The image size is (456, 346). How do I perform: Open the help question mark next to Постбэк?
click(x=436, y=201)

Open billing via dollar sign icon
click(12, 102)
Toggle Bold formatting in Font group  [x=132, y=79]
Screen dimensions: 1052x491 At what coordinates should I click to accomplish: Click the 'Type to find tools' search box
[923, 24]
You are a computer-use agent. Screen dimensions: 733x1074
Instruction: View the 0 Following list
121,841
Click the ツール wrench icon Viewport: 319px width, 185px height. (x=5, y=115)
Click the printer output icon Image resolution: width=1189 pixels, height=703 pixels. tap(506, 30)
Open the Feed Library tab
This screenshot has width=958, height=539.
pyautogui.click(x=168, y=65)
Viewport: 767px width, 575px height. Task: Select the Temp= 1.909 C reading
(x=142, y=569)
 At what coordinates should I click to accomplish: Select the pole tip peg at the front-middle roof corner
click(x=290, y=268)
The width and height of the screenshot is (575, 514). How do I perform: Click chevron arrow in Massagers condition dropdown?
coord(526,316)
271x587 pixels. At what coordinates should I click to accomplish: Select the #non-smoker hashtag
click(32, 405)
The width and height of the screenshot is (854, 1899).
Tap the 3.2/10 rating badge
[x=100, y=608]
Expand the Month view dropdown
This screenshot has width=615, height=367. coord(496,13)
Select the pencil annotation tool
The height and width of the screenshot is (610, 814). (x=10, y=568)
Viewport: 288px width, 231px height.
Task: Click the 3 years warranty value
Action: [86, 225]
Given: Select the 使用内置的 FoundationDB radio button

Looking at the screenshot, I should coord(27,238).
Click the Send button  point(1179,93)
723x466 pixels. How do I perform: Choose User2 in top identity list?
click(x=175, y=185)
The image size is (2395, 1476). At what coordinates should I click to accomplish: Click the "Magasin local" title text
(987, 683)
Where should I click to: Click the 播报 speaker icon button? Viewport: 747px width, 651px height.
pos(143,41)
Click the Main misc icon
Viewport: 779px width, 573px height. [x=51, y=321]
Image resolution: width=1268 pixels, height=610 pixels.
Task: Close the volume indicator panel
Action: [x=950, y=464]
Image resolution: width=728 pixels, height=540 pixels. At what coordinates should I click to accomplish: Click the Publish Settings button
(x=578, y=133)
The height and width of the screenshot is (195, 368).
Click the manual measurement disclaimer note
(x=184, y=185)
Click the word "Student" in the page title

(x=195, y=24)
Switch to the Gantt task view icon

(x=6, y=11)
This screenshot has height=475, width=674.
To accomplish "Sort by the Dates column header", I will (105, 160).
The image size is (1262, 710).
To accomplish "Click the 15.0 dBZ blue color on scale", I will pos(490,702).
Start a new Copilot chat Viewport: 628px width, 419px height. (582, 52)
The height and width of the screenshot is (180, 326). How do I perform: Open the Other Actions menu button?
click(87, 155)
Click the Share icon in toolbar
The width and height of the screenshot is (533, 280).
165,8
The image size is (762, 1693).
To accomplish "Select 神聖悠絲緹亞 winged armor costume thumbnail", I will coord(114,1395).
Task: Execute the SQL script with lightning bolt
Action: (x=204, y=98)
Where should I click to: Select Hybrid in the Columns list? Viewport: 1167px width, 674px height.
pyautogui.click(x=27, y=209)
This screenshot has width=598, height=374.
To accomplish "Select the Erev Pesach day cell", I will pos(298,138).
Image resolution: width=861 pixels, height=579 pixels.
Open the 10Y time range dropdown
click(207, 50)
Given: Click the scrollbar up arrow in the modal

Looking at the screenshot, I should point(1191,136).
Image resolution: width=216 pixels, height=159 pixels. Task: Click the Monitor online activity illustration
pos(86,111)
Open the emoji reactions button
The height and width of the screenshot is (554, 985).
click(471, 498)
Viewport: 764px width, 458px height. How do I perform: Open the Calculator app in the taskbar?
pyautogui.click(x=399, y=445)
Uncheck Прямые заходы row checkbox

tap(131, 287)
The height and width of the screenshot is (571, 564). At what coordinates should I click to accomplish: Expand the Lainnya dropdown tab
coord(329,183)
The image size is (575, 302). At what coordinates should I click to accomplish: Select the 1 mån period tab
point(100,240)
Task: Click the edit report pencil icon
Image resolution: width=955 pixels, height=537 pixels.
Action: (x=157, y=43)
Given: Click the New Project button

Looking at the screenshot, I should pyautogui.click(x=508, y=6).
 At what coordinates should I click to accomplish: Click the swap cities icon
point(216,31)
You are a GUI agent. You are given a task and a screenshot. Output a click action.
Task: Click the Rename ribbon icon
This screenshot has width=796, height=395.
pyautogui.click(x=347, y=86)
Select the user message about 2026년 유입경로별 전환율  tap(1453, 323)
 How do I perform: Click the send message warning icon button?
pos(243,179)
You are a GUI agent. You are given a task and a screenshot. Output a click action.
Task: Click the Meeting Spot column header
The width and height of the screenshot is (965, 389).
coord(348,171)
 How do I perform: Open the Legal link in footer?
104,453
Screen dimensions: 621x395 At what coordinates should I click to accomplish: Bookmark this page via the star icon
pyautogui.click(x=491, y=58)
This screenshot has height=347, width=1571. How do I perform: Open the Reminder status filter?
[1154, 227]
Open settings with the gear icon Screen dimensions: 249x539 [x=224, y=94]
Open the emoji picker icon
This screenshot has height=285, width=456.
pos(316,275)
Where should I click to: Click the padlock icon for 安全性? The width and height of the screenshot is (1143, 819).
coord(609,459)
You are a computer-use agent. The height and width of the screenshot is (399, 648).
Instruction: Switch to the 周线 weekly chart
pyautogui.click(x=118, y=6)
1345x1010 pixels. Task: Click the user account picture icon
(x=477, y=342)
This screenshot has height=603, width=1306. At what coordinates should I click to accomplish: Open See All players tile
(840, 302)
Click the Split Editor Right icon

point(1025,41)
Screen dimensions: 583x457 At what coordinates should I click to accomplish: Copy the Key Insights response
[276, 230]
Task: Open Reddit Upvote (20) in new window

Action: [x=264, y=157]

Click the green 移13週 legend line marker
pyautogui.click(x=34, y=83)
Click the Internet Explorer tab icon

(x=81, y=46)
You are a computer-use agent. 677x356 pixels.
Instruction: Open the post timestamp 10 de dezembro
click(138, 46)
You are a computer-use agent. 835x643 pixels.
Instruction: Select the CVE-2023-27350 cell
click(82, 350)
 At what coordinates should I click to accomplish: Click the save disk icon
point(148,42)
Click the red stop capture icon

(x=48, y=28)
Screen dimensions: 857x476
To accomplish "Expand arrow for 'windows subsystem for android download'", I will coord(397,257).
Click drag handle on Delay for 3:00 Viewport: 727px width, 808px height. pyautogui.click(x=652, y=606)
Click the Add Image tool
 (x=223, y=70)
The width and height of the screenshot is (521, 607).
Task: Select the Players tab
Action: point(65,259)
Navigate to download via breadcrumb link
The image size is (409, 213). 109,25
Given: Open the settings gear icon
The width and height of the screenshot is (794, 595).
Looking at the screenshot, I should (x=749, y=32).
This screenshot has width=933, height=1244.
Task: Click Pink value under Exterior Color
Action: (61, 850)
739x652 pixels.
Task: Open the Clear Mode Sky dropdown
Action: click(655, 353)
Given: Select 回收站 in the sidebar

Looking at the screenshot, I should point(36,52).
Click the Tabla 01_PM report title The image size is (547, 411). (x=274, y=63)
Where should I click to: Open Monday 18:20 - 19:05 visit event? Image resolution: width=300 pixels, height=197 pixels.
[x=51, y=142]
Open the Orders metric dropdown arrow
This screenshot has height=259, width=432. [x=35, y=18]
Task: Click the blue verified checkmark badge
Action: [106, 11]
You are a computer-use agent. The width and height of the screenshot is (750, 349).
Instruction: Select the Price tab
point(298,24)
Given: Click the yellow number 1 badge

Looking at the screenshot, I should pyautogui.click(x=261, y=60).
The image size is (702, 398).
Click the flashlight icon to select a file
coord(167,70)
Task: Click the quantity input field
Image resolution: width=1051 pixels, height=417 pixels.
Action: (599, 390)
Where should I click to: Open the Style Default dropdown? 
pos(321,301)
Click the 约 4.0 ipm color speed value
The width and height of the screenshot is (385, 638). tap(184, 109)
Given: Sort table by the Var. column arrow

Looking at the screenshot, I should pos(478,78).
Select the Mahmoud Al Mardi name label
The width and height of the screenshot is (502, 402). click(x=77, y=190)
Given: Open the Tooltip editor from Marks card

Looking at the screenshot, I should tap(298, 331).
************
Required action:
Check every line of the data for the word "report". The response is the count alone.

Result of this task:
2